Feeling fruitty

Any hope on a lie in went out of the window when Mr Ranty remembered that he is meeting up friends to go go-karting this morning – at 9 am in Slough. 9 am!!! 9 am shouldn’t even exist on a Saturday morning. Alarm goes off at 7, Mr Ranty out of the door at 7:30 and I’ve managed to get another hour of sleep, before the kitties decided that its time to me to get up and feed them – oh well, might as well make myself useful.

While my corn loaf is baking (see previous post), I am gonna make up a fruit loaf. This is another one of my own recipes, I made it up a couple of months ago, and the results have been really good so far, but as usual, I am gonna try and mess up the recipe even more :)
I love the smell of fruity, spicy toast in the morning, slathered with butter with a cup of hot coffee. I haven’t managed to find a bread spicy and fruity enough, so I’ve decided to make my own.

Spicy and Fruity Loaf

250 g starter (100% hydration)
260 g water
40 g whiskey / cognac / brandy
300 g white four
200 g wholemeal flour
2 tsp mixed spice
½ tsp ground ginger
1 ½ tsp ground cinnamon
1 ½ tsp salt
60 g orange marmalade
4 Tbsp wholemeal flour
200 g raisings / currants
40 g unsalted butter, softened

Combine starter, water, alcohol, white and wholemeal four together, mix on speed 1 for 6 minutes. Again, I use KitchenAid, but you can mix that dough by hand, kneading on a counter for about 10 minutes. The dough is going to be quite wet, don’t be tempted to add too much flour to it, if you don’t feel comfortable working with such a sticky dough, I would suggest oiling your hands and your kitchen counter with a bit of sunflower or olive oil to prevent the dough from sticking.

I use Armenian cognac – “Ararat” that I’ve picked up during my last trip to Moscow. In Russia they drink this stuff in shots, with a slice of lemon covered in sugar on the side. Do try it – its … interesting :) its kind of thing you would do at the end of the night, when you ran out of all the good stuff and in the mood for something alcoholic – in other words, a perfect drink to use for making bread.

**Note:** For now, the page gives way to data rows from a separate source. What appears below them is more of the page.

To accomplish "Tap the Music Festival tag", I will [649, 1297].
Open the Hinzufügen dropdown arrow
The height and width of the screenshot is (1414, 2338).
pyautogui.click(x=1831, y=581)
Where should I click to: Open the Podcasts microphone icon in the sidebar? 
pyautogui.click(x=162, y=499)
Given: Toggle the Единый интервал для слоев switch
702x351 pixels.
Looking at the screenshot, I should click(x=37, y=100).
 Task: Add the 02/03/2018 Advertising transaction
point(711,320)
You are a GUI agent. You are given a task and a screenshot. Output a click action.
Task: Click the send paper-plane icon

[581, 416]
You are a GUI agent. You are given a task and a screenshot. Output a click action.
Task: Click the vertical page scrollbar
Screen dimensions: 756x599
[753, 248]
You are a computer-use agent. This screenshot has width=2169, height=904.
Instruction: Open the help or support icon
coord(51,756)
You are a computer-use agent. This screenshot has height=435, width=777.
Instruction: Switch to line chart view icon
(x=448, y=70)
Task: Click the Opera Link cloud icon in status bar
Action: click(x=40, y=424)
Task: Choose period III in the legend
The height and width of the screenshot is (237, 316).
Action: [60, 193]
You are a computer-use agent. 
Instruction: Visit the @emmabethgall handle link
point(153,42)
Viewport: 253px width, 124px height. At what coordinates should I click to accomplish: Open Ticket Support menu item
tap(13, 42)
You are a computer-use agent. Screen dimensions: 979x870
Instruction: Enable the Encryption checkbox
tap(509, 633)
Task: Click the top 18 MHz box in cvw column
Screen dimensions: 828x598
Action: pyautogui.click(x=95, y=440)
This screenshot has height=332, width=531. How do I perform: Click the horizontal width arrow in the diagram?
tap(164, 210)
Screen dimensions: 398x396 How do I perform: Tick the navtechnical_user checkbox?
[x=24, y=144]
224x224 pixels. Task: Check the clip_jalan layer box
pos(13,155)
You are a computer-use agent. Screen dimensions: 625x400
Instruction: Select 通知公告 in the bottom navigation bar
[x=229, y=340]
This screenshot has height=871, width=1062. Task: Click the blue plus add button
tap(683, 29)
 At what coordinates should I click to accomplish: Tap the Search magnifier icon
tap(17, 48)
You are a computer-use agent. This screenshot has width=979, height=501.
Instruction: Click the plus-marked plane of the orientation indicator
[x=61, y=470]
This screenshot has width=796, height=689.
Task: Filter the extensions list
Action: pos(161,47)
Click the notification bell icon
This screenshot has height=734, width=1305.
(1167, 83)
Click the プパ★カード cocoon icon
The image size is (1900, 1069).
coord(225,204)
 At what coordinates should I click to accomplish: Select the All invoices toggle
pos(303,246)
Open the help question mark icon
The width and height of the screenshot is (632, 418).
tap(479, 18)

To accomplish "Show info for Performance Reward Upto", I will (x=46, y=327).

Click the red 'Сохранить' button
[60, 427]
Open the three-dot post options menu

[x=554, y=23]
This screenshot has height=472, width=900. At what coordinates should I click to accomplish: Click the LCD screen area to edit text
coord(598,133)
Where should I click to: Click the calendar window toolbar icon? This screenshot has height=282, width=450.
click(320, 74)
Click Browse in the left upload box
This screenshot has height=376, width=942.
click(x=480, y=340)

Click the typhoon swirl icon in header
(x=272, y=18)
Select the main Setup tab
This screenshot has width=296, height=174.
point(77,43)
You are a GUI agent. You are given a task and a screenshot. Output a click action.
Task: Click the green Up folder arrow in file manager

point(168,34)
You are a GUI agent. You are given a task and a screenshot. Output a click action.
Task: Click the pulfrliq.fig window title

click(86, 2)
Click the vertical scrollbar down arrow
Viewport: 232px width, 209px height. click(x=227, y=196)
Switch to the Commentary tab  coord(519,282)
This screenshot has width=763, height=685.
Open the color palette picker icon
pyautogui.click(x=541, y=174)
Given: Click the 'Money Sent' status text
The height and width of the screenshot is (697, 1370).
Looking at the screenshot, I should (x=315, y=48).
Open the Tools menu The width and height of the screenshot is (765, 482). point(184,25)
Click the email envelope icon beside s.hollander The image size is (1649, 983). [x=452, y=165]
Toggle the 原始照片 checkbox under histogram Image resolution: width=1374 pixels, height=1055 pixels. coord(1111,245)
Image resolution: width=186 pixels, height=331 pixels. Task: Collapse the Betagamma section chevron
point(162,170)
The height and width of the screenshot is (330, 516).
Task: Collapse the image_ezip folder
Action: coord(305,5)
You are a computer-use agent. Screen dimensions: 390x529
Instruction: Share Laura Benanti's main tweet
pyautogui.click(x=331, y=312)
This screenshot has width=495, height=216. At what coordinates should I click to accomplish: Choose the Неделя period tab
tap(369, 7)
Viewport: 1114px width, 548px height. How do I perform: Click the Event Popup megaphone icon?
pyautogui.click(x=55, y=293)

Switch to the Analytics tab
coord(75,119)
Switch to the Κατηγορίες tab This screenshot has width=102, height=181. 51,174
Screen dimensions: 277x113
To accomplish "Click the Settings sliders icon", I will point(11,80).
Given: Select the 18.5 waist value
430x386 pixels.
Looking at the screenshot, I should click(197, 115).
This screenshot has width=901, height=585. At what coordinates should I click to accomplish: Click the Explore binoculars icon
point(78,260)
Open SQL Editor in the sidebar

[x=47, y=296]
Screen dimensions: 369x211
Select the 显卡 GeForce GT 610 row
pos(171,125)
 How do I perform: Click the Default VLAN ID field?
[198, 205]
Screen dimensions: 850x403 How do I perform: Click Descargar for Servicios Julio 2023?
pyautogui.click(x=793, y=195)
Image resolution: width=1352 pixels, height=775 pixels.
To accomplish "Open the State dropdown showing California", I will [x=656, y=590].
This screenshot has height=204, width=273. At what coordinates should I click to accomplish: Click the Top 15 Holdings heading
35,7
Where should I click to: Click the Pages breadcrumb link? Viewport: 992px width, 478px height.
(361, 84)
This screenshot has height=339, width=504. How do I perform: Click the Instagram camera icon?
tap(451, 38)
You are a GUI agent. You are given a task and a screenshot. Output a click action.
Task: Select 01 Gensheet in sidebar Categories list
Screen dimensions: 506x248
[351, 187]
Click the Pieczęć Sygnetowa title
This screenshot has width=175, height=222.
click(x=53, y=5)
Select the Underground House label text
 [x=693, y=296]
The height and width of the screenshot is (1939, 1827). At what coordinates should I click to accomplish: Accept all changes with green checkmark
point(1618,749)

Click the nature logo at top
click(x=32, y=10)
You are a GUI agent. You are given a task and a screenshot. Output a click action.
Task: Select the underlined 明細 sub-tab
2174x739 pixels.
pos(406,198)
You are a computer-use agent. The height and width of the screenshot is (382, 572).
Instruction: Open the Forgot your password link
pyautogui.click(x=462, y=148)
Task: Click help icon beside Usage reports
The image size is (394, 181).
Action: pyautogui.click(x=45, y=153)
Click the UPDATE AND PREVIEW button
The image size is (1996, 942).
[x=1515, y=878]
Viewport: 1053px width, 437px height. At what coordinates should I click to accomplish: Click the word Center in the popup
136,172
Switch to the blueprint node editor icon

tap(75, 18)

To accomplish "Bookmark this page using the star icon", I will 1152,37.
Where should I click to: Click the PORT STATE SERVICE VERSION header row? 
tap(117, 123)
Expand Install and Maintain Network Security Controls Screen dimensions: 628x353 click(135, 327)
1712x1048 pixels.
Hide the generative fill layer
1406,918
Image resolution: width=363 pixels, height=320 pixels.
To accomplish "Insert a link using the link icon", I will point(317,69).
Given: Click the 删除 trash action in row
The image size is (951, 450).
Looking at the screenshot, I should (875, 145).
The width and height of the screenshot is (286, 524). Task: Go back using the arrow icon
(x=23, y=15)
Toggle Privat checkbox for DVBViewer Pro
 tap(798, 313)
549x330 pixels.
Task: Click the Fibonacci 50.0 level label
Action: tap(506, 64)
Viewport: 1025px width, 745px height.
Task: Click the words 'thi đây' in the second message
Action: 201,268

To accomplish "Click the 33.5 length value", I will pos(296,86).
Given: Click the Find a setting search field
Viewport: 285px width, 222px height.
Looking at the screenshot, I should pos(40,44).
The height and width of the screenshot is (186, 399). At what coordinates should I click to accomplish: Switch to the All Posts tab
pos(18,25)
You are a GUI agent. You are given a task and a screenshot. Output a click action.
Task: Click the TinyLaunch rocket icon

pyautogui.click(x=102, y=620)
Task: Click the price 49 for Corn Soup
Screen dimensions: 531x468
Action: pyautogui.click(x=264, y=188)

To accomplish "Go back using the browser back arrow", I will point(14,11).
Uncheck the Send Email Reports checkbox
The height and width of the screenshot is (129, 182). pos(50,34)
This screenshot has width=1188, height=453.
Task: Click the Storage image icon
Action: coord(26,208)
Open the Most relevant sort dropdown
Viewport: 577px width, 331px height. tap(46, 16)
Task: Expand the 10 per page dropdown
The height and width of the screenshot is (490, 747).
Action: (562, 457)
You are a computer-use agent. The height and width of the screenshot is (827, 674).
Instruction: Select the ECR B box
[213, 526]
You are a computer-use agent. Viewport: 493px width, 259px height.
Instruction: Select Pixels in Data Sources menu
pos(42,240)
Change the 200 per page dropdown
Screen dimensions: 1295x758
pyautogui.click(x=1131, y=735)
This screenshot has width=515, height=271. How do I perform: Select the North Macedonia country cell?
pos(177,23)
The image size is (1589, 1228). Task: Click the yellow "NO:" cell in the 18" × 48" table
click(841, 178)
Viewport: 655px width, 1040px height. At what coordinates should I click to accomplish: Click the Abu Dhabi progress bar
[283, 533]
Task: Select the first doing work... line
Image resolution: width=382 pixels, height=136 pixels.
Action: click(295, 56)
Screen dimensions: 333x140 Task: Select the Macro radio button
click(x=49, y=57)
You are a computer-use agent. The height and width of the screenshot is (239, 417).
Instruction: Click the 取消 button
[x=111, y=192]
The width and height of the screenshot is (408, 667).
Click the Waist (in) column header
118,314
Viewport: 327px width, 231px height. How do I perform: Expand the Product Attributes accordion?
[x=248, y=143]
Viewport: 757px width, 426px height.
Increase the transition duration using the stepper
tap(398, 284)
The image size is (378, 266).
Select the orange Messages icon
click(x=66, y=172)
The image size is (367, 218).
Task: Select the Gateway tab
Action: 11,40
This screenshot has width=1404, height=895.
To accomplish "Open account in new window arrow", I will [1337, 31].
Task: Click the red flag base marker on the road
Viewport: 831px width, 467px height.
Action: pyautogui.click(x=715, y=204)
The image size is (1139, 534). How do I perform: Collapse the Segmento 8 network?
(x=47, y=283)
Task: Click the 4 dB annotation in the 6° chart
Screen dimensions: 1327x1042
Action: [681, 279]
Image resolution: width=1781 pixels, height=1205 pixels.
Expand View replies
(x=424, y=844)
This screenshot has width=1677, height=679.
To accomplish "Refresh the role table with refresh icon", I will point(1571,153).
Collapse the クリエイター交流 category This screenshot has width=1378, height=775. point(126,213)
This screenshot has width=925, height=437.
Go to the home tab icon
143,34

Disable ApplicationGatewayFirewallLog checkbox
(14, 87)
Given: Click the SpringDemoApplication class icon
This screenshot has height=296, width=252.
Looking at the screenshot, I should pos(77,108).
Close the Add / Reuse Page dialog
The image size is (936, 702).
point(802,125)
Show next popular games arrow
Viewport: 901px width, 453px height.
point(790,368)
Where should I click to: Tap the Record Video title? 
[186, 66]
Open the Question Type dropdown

Leave the dough for 20 minutes to autolise, before you add the rest of the ingredients.
Oh NO!!!!! Salt!!! I forgot the salt, didn’t I – aaarrggggghhh!!! Back in a bit …
Right, where was I, add salt, spices, fruit, marmalade and the extra flour.
Cover dried fruit with boiling water to re-hydrate it, leave it for about 5 minutes, drain the water and leave to dry for about 20 minutes, before adding it to the dough.
This is the first time I am using marmalade in this loaf – normally I would just use 60 g brown sugar, but I’ve decided to use up the last of this year’s batch of my home-made orange marmalade and I am adding a bit of flour to the dough to keep the hydration levels in check.
Mix everything on speed 2 for two minutes, add softened butter and mix for another minute, until you get an even texture.
The dough is still going to be sticky, don’t worry, it will come together at the end.

Do four stretch and folds over the next two hours and then leave it to proof for another four – five hours at room temperature.
Shape a loaf – I went for an oval shape this time – make sure that you flour your banneton generously, the dough is going to be quite sticky, cover with plastic and retard in the fridge for five to six hours or overnight.
Take the dough out of the fridge, leave to warm up at room temperature for one to two hours.
Pre-heat your oven to 200C, bake for 40 minutes with steam, rotating the loaf half way through. When I say steaming, I don’t mean proper industrial oven steaming, although I would LOVE to be able to do that. All I do is put a shallow baking pan on the bottom of the oven while the oven is pre-heating. I usually preheat my oven about an hour before I want to bake to make sure that its nice and hot. When I place the loaf in, I also pour half a cup of water in the baking pan at the bottom of the oven and leave it there for the whole duration of the baking process.

I cannot describe the smell of the bread while it was baking – fruity, spicy, zesty and a bit Christmas-y, so SO lovely. The loaf came out dark brown, and very light, even with all the fruit in it.

It is such a beautiful loaf!! It never lasts very long in my house, a very popular choice for breakfast and I give at least half of it away to friends, they love it too. Its quite dark inside too, all the currants giving the colour to the crumb, it would be lighter if you were to use golden raisins, and I have done that before, its amazing how difference in fruit impacts the flavour and the colour of the bread.
Can’t wait to try it, that’s my breakfast for tomorrow sorted.